Hey Internet Friends,
So I only think its appropriate to welcome you guys into my life today. Today has been rough for me. My parents got divorced in September of 2013. They were married for 23 years, or my entire life. I am an only child and my parents are the most important people in my life. My dad is the one who got me into music and my mom has always been my support.
When I was in high school I was hanging out with a really bad girl. She got me into a lot of sticky situations and it wasn’t healthy. When I was a senior in High School I made a sleep playlist. I was super anxious all the time and music was the one thing that helped me calm down and it would help me sleep. On this cd was Sleep by Azure Ray ( http://www.youtube.com/watch?v=106R-hvHlIc). I believe it was 4th on my sleep playlist. I watched the Devil Wears Prada yesterday and this song was in the movie. I haven’t listened to that soundtrack or that song in about 5 years. It’s a really great song. Anyways, today has been emotional for me and I can’t stop thinking about that song. I remember putting on my iPod and listening to it for about a song and going into my parents room telling them that I couldn’t sleep. This is going to sound silly, but I would sleep on their floor, and this happened for about a month. It was right before I graduated High School. Sleeping close to someone helped me calm down. I would lay my sleeping bag down on the left side of the bed on the floor next to the air vent. The air would kick on about 10:00 and I would put my iPod in. I would also eat stress mints and right around 10:00 this song would come on. I can remember this like it was last night. I would have Annie and Oscar (my cats) at my feet. I would be sweating because I was anxious. I felt like I was going to throw up. It smelled like wood shavings and smoked meat. It was very relaxing to me and in those quick but long minuets it took for me to fall asleep, I felt 110% safe. I knew I was going to be ok and nothing bad was going to happen to me. I had my family right next to me. It’s amazing that one song can make me feel this way again. I think it’s awesome and I think it’s a gift and I feel very fortunate.
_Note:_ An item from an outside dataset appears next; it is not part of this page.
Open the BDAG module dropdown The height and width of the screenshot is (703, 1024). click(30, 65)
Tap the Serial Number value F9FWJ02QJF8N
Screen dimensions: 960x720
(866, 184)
My meditation teacher a few semesters ago told me that to help me let go of emotions I would have to listen to songs that made me feel. I decided to do this tonight. Im trying to work through those emotions of losing my family. I miss having my mom and dad together and it makes me feel lost. It makes me feel like my safety net isn’t there any more and I am free falling. I don’t think I’ve every cried so much while listening to a song. It’s been an hour and I still can’t stop crying. Music is so powerful and I never want to take that for granted. I am so grateful that my father introduced me to music at an early age and that this is a part of me. I also know that if I went through those emotions in High School, I am going to be able to recover from my parents divorce, but for now it’s really hard.